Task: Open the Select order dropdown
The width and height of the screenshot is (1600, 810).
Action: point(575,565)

==

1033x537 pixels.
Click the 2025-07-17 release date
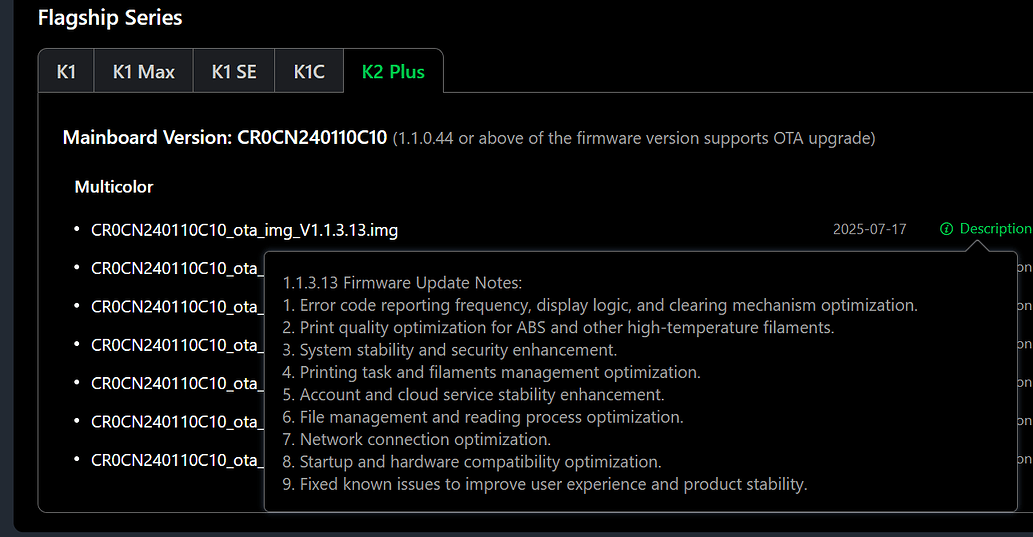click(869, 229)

=== Written problem ===
Copy the data from the line containing "1033x537 pixels." through the line containing "click(869, 229)", with no changes, and omit the pictures.

=== Response to the task ===
1033x537 pixels.
Click the 2025-07-17 release date
click(869, 229)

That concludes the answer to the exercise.